**Request**
Copy out each line of the entries below that contains the word "height".
# Material to process start
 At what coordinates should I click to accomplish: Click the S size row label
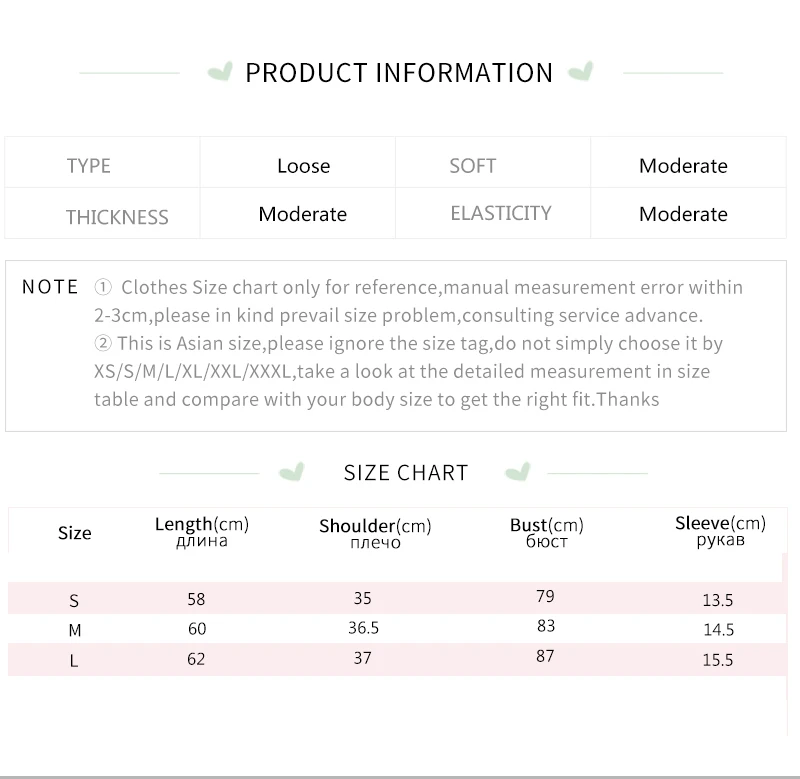(x=74, y=600)
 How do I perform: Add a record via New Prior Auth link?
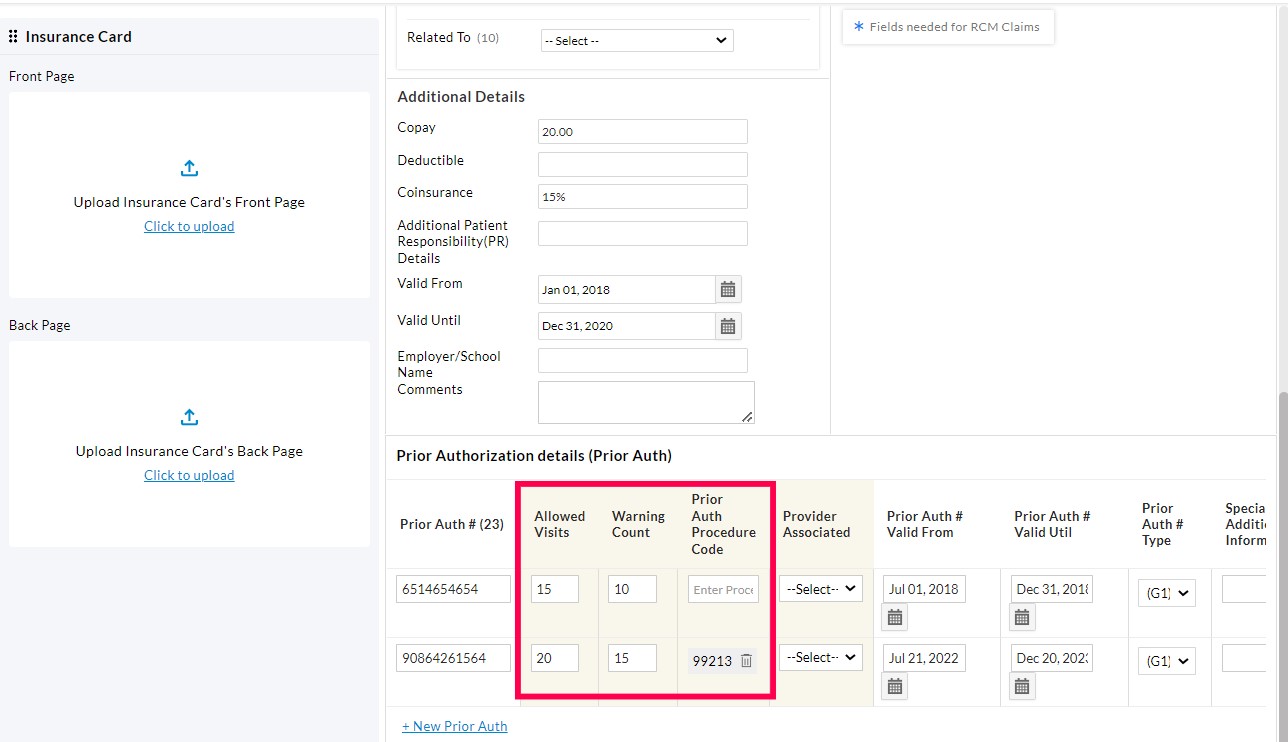tap(454, 725)
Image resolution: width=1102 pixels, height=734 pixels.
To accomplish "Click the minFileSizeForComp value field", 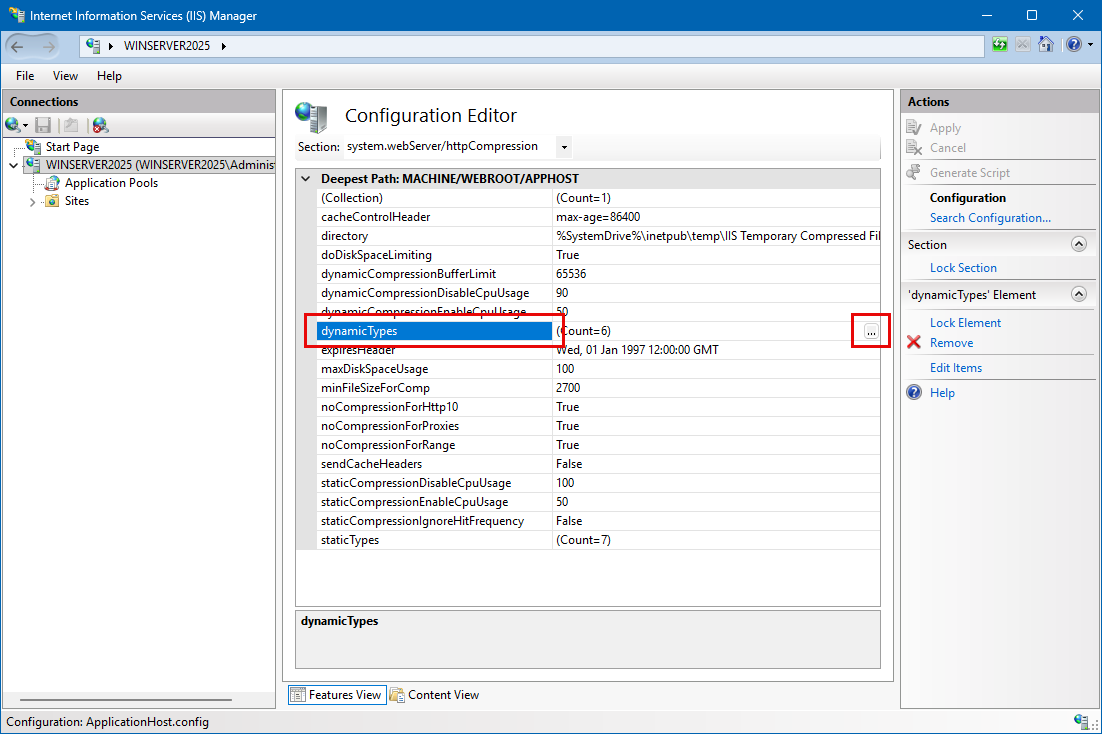I will click(715, 388).
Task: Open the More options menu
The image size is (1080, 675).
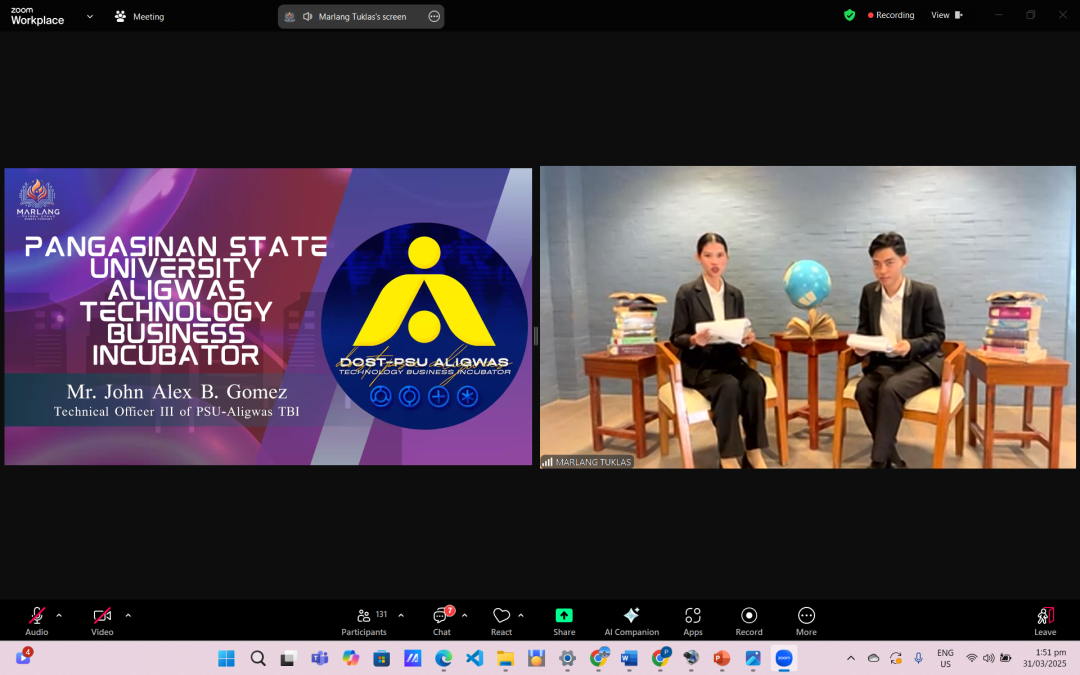Action: (x=806, y=620)
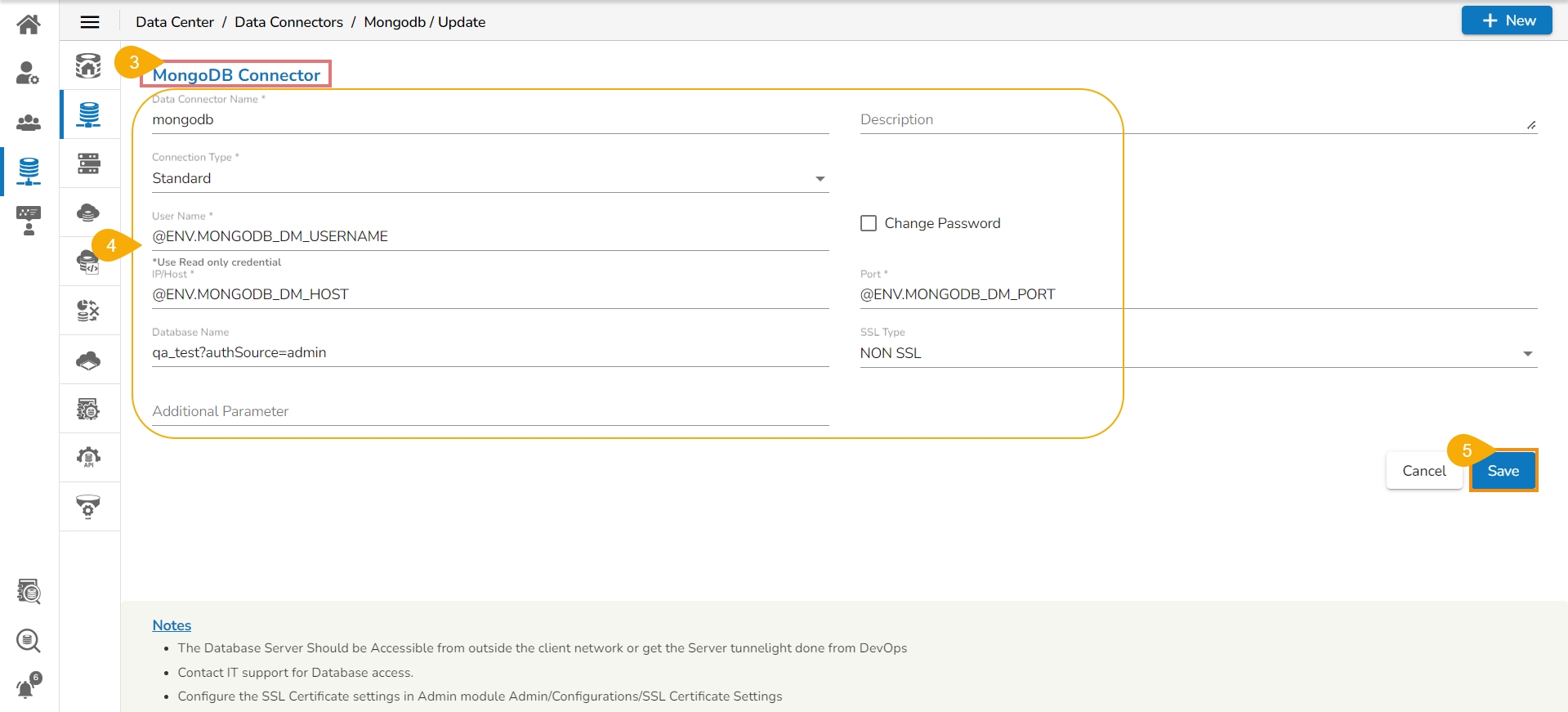
Task: Click the notifications bell icon
Action: [x=28, y=687]
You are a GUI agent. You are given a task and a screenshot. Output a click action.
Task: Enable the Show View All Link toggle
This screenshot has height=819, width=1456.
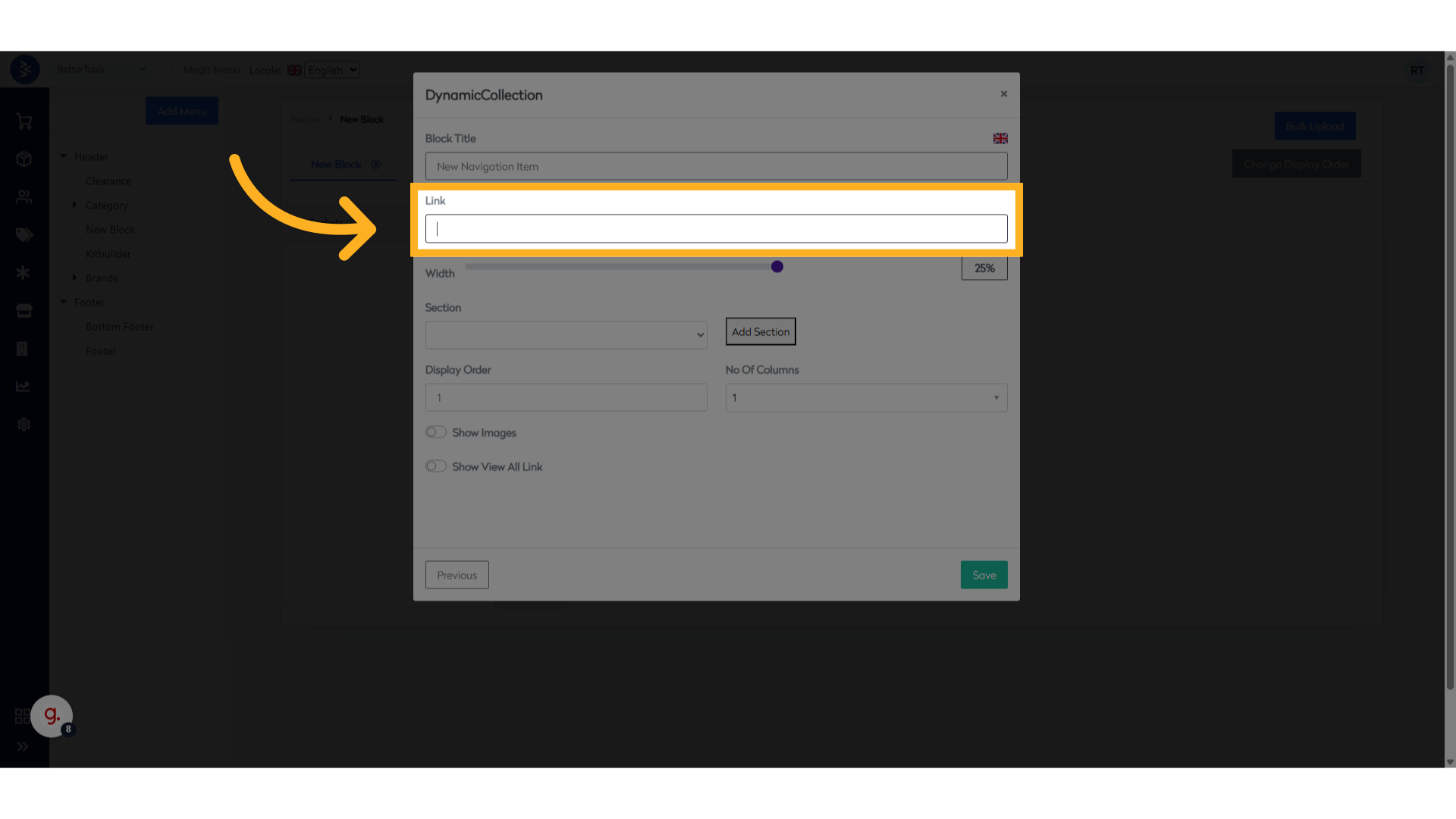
# Material to process end
**Exercise result**
Image resolution: width=1102 pixels, height=734 pixels.
This screenshot has height=819, width=1456.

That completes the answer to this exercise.